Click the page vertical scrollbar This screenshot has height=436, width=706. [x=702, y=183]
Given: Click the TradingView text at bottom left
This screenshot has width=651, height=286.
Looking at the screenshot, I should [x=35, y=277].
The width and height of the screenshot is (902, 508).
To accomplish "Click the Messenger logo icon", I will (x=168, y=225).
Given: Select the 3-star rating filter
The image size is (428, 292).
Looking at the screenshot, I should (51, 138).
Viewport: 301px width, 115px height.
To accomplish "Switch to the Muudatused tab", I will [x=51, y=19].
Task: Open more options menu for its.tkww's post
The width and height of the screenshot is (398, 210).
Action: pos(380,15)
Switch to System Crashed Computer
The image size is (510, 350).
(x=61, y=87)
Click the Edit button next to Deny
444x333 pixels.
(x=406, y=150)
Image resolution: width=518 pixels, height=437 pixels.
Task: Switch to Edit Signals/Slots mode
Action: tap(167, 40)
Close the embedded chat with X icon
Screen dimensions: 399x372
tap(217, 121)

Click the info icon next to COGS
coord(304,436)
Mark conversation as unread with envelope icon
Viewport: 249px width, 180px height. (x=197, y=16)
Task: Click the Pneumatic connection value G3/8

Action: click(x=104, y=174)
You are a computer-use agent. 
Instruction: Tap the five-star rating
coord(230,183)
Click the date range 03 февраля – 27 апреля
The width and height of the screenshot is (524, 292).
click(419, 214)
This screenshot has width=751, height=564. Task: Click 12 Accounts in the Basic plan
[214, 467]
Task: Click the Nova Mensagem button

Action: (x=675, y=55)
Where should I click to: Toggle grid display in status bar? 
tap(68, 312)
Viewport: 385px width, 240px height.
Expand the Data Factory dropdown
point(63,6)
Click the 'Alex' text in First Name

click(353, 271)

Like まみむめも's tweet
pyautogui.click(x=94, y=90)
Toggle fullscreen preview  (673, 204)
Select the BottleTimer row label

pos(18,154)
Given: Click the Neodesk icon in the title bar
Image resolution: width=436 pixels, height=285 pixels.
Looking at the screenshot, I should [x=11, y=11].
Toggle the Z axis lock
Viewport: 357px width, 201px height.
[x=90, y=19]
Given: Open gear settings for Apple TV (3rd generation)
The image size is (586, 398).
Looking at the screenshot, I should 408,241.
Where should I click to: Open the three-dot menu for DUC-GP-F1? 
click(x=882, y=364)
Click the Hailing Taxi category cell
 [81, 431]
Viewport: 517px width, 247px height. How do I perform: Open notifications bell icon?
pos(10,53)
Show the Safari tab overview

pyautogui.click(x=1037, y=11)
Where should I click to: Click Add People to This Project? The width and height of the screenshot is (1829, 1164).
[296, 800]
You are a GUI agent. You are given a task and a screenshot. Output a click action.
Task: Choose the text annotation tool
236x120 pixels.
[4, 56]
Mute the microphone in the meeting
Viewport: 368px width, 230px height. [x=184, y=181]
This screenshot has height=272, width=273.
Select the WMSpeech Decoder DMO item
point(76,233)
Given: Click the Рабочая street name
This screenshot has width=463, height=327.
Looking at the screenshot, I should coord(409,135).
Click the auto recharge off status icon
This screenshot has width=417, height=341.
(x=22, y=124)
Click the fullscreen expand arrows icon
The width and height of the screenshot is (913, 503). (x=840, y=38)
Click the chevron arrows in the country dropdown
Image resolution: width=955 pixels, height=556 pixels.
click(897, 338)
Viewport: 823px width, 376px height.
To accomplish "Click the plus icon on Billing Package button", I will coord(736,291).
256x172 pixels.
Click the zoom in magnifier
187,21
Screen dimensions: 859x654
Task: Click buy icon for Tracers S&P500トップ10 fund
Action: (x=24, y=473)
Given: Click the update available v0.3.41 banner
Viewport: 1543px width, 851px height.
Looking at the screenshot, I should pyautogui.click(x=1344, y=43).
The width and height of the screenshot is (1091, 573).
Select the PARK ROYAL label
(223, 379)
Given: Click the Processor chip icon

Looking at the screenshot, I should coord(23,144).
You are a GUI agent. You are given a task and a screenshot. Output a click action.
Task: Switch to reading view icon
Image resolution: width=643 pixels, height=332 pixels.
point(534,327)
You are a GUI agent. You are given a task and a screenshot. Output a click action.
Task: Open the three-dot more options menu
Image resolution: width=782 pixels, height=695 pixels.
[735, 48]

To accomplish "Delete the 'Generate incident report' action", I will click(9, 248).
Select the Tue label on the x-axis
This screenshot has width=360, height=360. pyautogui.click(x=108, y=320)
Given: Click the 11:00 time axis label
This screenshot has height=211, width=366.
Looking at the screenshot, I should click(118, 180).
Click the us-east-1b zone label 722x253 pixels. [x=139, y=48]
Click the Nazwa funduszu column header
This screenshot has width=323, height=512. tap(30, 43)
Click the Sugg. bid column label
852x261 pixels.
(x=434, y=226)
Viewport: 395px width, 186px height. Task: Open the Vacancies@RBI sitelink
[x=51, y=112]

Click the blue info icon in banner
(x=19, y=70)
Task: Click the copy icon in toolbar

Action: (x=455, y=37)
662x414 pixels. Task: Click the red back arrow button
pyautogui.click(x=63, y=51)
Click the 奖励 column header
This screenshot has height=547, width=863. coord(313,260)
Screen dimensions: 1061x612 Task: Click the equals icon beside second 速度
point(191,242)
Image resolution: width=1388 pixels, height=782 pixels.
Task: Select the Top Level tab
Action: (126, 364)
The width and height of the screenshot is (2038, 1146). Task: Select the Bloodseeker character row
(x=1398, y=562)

=-=-=-=-=

→ ASSIGNED TASK
Give the whole listing again, character for character.

→ RESULT FOR THIS TASK
Click the page vertical scrollbar This screenshot has height=436, width=706. [x=702, y=183]
Given: Click the TradingView text at bottom left
This screenshot has width=651, height=286.
Looking at the screenshot, I should [x=35, y=277].
The width and height of the screenshot is (902, 508).
To accomplish "Click the Messenger logo icon", I will (x=168, y=225).
Given: Select the 3-star rating filter
The image size is (428, 292).
Looking at the screenshot, I should (51, 138).
Viewport: 301px width, 115px height.
To accomplish "Switch to the Muudatused tab", I will [x=51, y=19].
Task: Open more options menu for its.tkww's post
The width and height of the screenshot is (398, 210).
Action: pos(380,15)
Switch to System Crashed Computer
The image size is (510, 350).
(x=61, y=87)
Click the Edit button next to Deny
444x333 pixels.
(x=406, y=150)
Image resolution: width=518 pixels, height=437 pixels.
Task: Switch to Edit Signals/Slots mode
Action: tap(167, 40)
Close the embedded chat with X icon
Screen dimensions: 399x372
tap(217, 121)

Click the info icon next to COGS
coord(304,436)
Mark conversation as unread with envelope icon
Viewport: 249px width, 180px height. (x=197, y=16)
Task: Click the Pneumatic connection value G3/8

Action: click(x=104, y=174)
You are a computer-use agent. 
Instruction: Tap the five-star rating
coord(230,183)
Click the date range 03 февраля – 27 апреля
The width and height of the screenshot is (524, 292).
click(419, 214)
This screenshot has width=751, height=564. Task: Click 12 Accounts in the Basic plan
[214, 467]
Task: Click the Nova Mensagem button

Action: (x=675, y=55)
Where should I click to: Toggle grid display in status bar? 
tap(68, 312)
Viewport: 385px width, 240px height.
Expand the Data Factory dropdown
point(63,6)
Click the 'Alex' text in First Name

click(353, 271)

Like まみむめも's tweet
pyautogui.click(x=94, y=90)
Toggle fullscreen preview  (673, 204)
Select the BottleTimer row label

pos(18,154)
Given: Click the Neodesk icon in the title bar
Image resolution: width=436 pixels, height=285 pixels.
Looking at the screenshot, I should [x=11, y=11].
Toggle the Z axis lock
Viewport: 357px width, 201px height.
[x=90, y=19]
Given: Open gear settings for Apple TV (3rd generation)
The image size is (586, 398).
Looking at the screenshot, I should 408,241.
Where should I click to: Open the three-dot menu for DUC-GP-F1? 
click(x=882, y=364)
Click the Hailing Taxi category cell
 [81, 431]
Viewport: 517px width, 247px height. How do I perform: Open notifications bell icon?
pos(10,53)
Show the Safari tab overview

pyautogui.click(x=1037, y=11)
Where should I click to: Click Add People to This Project? The width and height of the screenshot is (1829, 1164).
[296, 800]
You are a GUI agent. You are given a task and a screenshot. Output a click action.
Task: Choose the text annotation tool
236x120 pixels.
[4, 56]
Mute the microphone in the meeting
Viewport: 368px width, 230px height. [x=184, y=181]
This screenshot has height=272, width=273.
Select the WMSpeech Decoder DMO item
point(76,233)
Given: Click the Рабочая street name
This screenshot has width=463, height=327.
Looking at the screenshot, I should coord(409,135).
Click the auto recharge off status icon
This screenshot has width=417, height=341.
(x=22, y=124)
Click the fullscreen expand arrows icon
The width and height of the screenshot is (913, 503). (x=840, y=38)
Click the chevron arrows in the country dropdown
Image resolution: width=955 pixels, height=556 pixels.
click(897, 338)
Viewport: 823px width, 376px height.
To accomplish "Click the plus icon on Billing Package button", I will coord(736,291).
256x172 pixels.
Click the zoom in magnifier
187,21
Screen dimensions: 859x654
Task: Click buy icon for Tracers S&P500トップ10 fund
Action: (x=24, y=473)
Given: Click the update available v0.3.41 banner
Viewport: 1543px width, 851px height.
Looking at the screenshot, I should pyautogui.click(x=1344, y=43).
The width and height of the screenshot is (1091, 573).
Select the PARK ROYAL label
(223, 379)
Given: Click the Processor chip icon

Looking at the screenshot, I should coord(23,144).
You are a GUI agent. You are given a task and a screenshot. Output a click action.
Task: Switch to reading view icon
Image resolution: width=643 pixels, height=332 pixels.
point(534,327)
You are a GUI agent. You are given a task and a screenshot. Output a click action.
Task: Open the three-dot more options menu
Image resolution: width=782 pixels, height=695 pixels.
[735, 48]

To accomplish "Delete the 'Generate incident report' action", I will click(9, 248).
Select the Tue label on the x-axis
This screenshot has width=360, height=360. pyautogui.click(x=108, y=320)
Given: Click the 11:00 time axis label
This screenshot has height=211, width=366.
Looking at the screenshot, I should click(118, 180).
Click the us-east-1b zone label 722x253 pixels. [x=139, y=48]
Click the Nazwa funduszu column header
This screenshot has width=323, height=512. tap(30, 43)
Click the Sugg. bid column label
852x261 pixels.
(x=434, y=226)
Viewport: 395px width, 186px height. Task: Open the Vacancies@RBI sitelink
[x=51, y=112]

Click the blue info icon in banner
(x=19, y=70)
Task: Click the copy icon in toolbar

Action: (x=455, y=37)
662x414 pixels. Task: Click the red back arrow button
pyautogui.click(x=63, y=51)
Click the 奖励 column header
This screenshot has height=547, width=863. coord(313,260)
Screen dimensions: 1061x612 Task: Click the equals icon beside second 速度
point(191,242)
Image resolution: width=1388 pixels, height=782 pixels.
Task: Select the Top Level tab
Action: (126, 364)
The width and height of the screenshot is (2038, 1146). Task: Select the Bloodseeker character row
(x=1398, y=562)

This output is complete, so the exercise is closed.